When I finally started coming to church for real as an older child/young tween, I landed in this little country Wesleyan church in a town not far from here, where my great-aunt would take me with her. It was okay as far as churches went. I didn't understand denominational doctrine, if there even was any in this little place. There was an organ and a piano, and eventually a little drum set, and the preacher had a booming voice that carried through the small, antiquated sanctuary, reaching the ears of all seven attendees as he both preached and led the singing. 

That singing frequently included one particular song, an old hymn I had never heard of titled, "Come and Dine." 

Jesus has a table spread where the saints of God are fed; He invites His chosen people, Come and Dine. With His manna He doth feed and supplies our every need; O, 'tis sweet to sup with Jesus all the time. 

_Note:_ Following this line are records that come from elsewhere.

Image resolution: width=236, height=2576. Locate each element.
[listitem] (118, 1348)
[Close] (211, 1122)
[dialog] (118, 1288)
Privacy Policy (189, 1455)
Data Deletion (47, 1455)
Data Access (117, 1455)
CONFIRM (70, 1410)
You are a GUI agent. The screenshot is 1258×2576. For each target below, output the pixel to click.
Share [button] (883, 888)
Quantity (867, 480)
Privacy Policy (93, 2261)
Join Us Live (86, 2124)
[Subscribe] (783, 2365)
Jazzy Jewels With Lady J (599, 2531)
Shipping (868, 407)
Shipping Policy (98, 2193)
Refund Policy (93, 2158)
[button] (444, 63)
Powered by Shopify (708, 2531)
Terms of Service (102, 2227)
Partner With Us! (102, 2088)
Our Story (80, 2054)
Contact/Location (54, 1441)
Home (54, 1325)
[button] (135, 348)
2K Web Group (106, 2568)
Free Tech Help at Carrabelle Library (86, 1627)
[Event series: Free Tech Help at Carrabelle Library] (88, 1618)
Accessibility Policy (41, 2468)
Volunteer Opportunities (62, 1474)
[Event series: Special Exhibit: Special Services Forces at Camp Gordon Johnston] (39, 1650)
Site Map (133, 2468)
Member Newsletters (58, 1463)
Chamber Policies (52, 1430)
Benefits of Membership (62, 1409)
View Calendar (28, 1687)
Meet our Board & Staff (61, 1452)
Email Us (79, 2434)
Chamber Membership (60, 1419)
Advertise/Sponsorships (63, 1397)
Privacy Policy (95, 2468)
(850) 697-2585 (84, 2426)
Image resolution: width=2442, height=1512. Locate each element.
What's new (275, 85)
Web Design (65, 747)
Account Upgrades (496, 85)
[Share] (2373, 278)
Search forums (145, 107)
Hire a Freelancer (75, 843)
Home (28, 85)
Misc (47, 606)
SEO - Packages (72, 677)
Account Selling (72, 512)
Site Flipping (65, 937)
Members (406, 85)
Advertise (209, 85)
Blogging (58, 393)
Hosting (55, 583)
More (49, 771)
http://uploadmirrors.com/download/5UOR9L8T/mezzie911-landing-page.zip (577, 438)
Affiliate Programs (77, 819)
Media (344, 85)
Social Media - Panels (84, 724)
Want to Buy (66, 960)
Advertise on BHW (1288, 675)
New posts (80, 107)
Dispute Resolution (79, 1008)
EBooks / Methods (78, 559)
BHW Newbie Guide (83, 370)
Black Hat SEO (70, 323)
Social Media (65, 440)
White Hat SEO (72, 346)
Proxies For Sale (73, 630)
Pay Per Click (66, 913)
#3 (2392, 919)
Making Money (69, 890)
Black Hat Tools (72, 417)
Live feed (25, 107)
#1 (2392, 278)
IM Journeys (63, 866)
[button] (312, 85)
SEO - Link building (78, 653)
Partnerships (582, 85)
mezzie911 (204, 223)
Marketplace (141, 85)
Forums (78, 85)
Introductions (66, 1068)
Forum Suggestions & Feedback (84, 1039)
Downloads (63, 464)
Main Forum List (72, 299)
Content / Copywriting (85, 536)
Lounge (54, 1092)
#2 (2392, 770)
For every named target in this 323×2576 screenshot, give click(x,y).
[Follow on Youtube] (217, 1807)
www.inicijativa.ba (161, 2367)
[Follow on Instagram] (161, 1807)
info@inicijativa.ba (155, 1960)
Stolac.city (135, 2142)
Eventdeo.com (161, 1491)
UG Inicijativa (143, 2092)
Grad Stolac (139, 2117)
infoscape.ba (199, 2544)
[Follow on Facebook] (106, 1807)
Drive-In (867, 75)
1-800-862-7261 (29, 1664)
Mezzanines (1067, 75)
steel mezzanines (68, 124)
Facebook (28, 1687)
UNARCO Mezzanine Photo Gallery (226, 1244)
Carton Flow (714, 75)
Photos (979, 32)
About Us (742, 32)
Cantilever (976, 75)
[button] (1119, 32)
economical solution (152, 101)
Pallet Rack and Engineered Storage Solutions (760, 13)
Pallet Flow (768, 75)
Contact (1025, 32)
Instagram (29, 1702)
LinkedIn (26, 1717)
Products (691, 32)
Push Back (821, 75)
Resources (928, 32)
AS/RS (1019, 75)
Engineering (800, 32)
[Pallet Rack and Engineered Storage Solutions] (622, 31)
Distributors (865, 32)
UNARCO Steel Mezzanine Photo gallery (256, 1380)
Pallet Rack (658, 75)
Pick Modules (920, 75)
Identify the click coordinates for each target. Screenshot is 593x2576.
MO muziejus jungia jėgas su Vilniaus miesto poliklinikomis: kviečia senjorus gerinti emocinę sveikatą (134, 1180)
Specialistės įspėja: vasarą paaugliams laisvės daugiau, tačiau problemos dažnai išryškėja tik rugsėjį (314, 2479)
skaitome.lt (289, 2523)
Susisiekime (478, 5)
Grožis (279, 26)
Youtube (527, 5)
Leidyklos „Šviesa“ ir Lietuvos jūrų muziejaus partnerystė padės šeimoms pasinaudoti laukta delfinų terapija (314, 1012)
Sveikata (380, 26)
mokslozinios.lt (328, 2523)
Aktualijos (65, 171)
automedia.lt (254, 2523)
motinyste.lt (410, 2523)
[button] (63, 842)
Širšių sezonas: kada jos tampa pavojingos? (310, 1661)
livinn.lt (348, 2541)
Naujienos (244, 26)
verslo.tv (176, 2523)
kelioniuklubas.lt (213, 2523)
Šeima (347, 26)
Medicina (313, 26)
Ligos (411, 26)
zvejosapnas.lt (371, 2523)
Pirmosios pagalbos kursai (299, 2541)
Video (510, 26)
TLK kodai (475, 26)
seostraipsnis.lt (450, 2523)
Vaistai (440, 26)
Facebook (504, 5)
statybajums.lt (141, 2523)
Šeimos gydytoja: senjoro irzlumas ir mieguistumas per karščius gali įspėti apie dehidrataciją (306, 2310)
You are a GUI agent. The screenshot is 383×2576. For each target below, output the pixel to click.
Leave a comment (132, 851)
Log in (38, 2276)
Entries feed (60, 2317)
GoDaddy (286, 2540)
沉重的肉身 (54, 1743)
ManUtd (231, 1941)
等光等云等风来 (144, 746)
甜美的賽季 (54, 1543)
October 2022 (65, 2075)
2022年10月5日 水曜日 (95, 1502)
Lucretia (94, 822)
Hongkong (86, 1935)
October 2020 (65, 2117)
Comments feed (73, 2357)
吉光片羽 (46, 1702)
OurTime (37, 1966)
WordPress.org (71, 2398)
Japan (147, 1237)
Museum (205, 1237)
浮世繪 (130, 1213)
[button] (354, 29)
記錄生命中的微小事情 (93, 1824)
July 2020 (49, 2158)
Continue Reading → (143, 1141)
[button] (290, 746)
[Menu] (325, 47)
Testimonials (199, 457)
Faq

Come and Dine, the Master calleth, Come and Dine. You may feast at Jesus' table all the time, O Come and Dine. He who fed the multitudes, turned the water into wine, to the hungry calleth now, Come and Dine.

I loved that song. (Loved it enough that today, more than 20 years after I left that little church, I can still sing it by heart.) 

But at that little country church, there never was a table. Not once. 

That little church never celebrated Communion. That little church never broke the body, never drank the blood. That little church never talked about the Upper Room, about the Passover, about the last night that Jesus spent with His disciples. At that little church, I didn't know there even was a Table on this side of heaven. 

But I dreamed about one. 

I dreamed about what it might be like to sit at a table with Jesus and eat. I dreamed about what manna must taste like. I dreamed about what it meant to have enough to be full, but to linger anyway because the company was so worth keeping. I dreamed about a party, a celebration, with a table not just for me and Jesus, but for everyone. I dreamed about a sacred pitch-in, or potluck, or whatever you call it.

I dreamed about having a place at that Table. 

I dreamed about coming and dining. 

And then, I came into a church that celebrates that Table. Every week. Not as a table that we're going to sit at some day when we are the saints of God, but a table that we sit at now while we are still sinners. I came into a church where I've been invited, every week, to dine. 

Anyone who knows me, who has heard me speak on a Sunday morning, knows how much I love this Table. The truth is, I fell in love with this Table long before I ever knew it actually existed, at least this side of heaven. And now that I get to eat here? I don't take that for granted.